31,000 KM for Defense Expenses in Dragan Čović Case
Seven defense attorneys in the Eronet case asked this amount of money from the Cantonal court in Mostar
Davor Martinović who represented Dragan Čović still has to put in his request for remuneration. (Photo: CIN)
By: The Center for Investigative Reporting
Attorneys Nada Dalipagić, Adam Filipović and Davor Šilić have put in a request for 31,000 KM remuneration of expenses in the Eronet case from the Cantonal Court of Mostar. These are three out of seven lawyers who represented six defendants.
The Center for Investigative Reporting in Sarajevo (CIN) learned that so far the biggest amount of money asked Filipović who represented Neven Đukić. He has put in a reimbursement request in the amount of 15,109 KM. Dalipagić, who represented Vladimir Šoljić has asked for 8,611 KM, while Šilić, who represented Matan Žarić has asked for 7,133 KM. The cost of the case will be higher because lawyers (Zdravko Rajić, Davor Martinović, Branka Praljak and Irena Pehar) have still to put in their requests.

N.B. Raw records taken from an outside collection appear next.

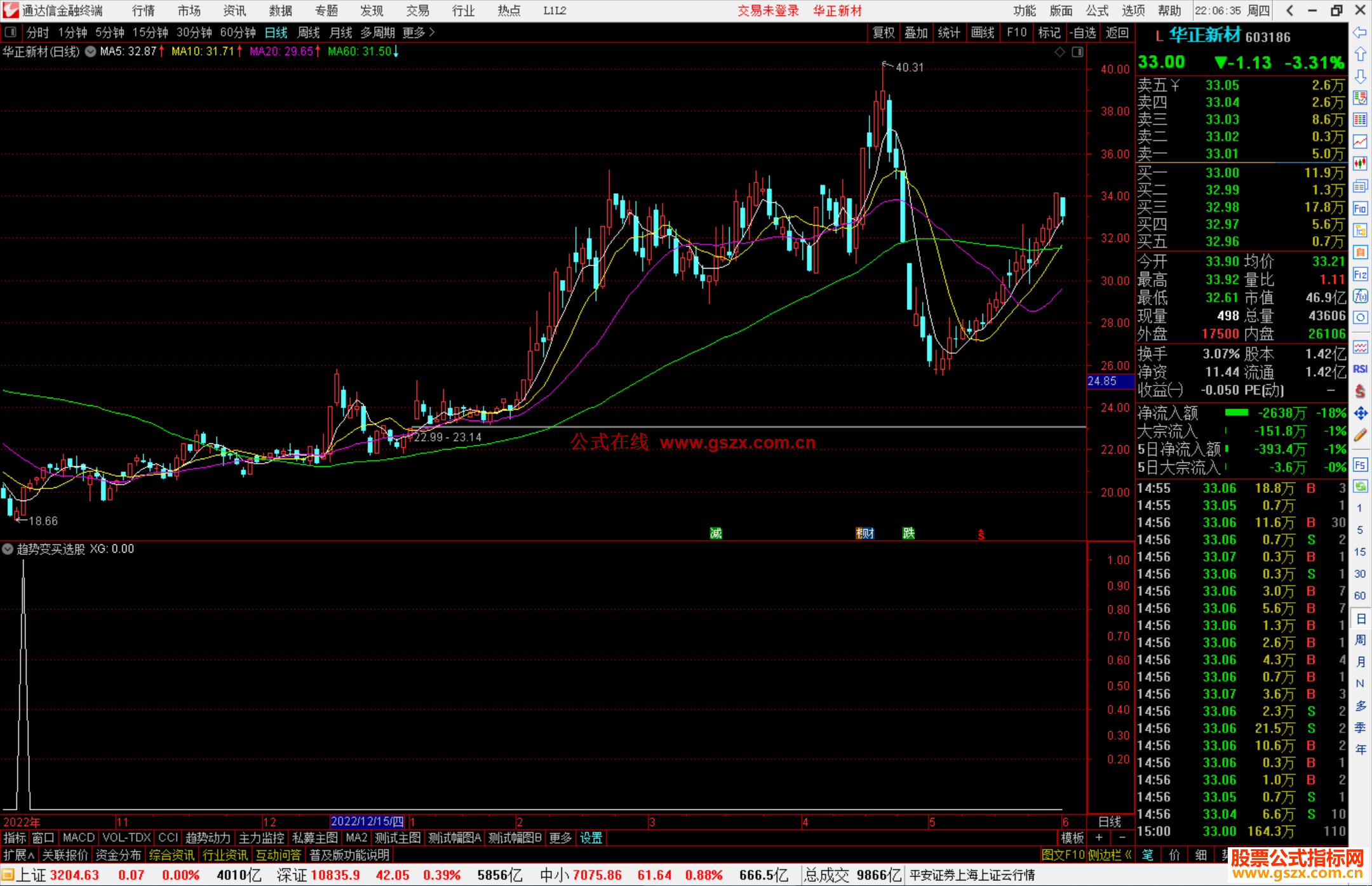This screenshot has height=886, width=1372.
Task: Toggle the 趋势变买选股 indicator circle button
Action: point(8,549)
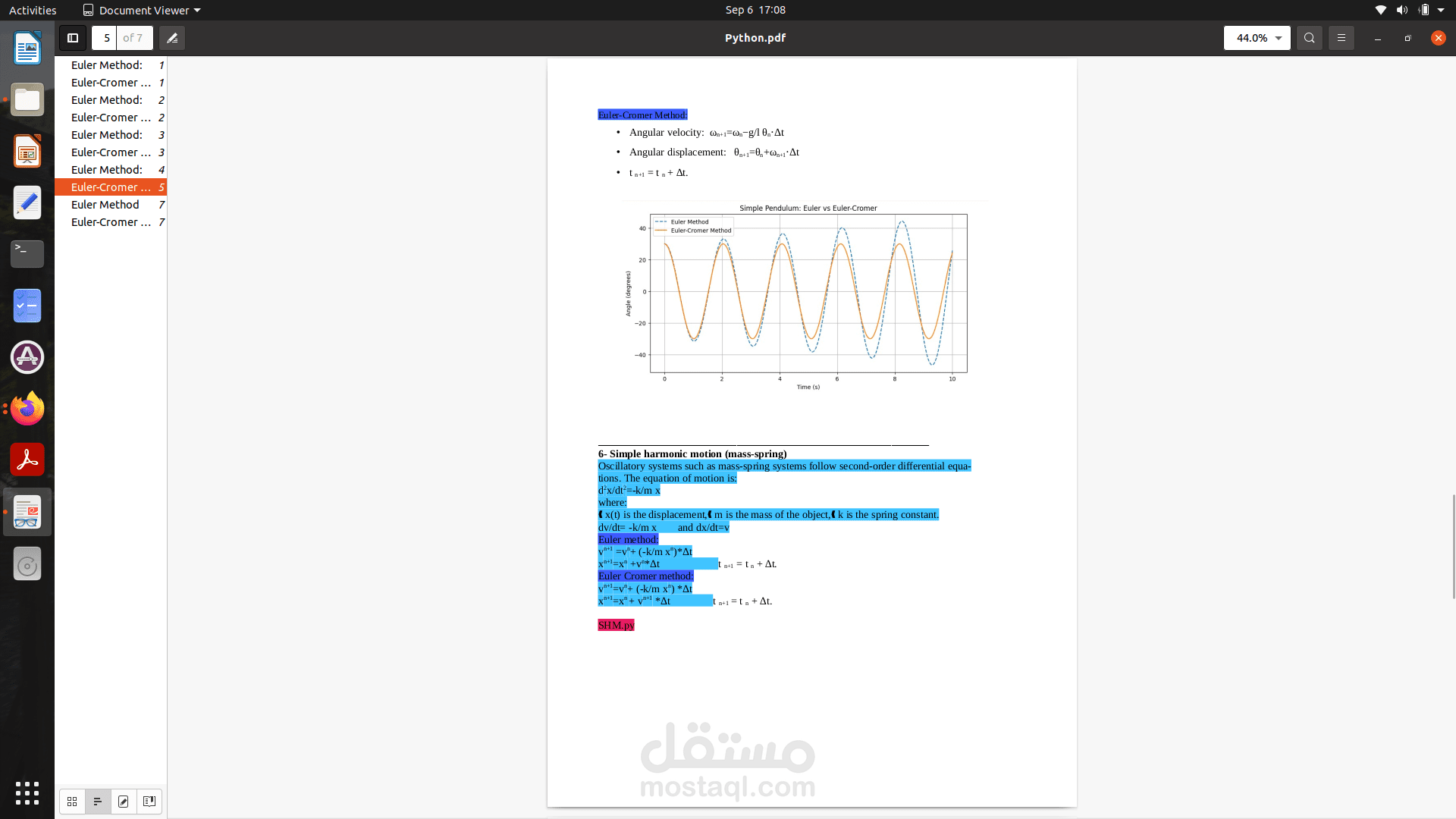This screenshot has height=819, width=1456.
Task: Open the Document Viewer app menu
Action: 142,10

The court will pay the attorneys once they submit paperwork about representing their clients according to a letter from the Court because it does not pay attorneys’ expenses based on the court’s price list, but based on the attorney’s price list.
The Cantonal Court in Mostar was in charge of the first-instance case of Eronet. The defendants in the case were: Dragan Čović, Marinko Gilja, Vladimir Šoljić, Matan Žarić, Neven Đukić, Ivan Baćak and Slavica Josipović. The Cantonal Prosecutor’s Office wrote in an indictment that they abused office as members of the Board of Directors and Management of a Mostar-based publicly-owned company HPT to help a third person gain over 10,000 KM. A June 2011 verdict acquitted the defendants and the Supreme Court of FBIH upheld the ruling in an appeal case in March 2013. The Cantonal court is shouldering the expenses.
According to the indictment, the Prosecutor’s Office has not proven charges, while the indictment does not cover some acts which could be characterized as criminal offences. The Court found that in some cases the statute of limitations expired in September 2009, while the indictment was made in January 2010, several months later.
According to the earlier CIN reporting, the Cantonal Court in Mostar had a criminal report with original paperwork collected during the investigation already in January 2003, or seven years before the indictment was filed.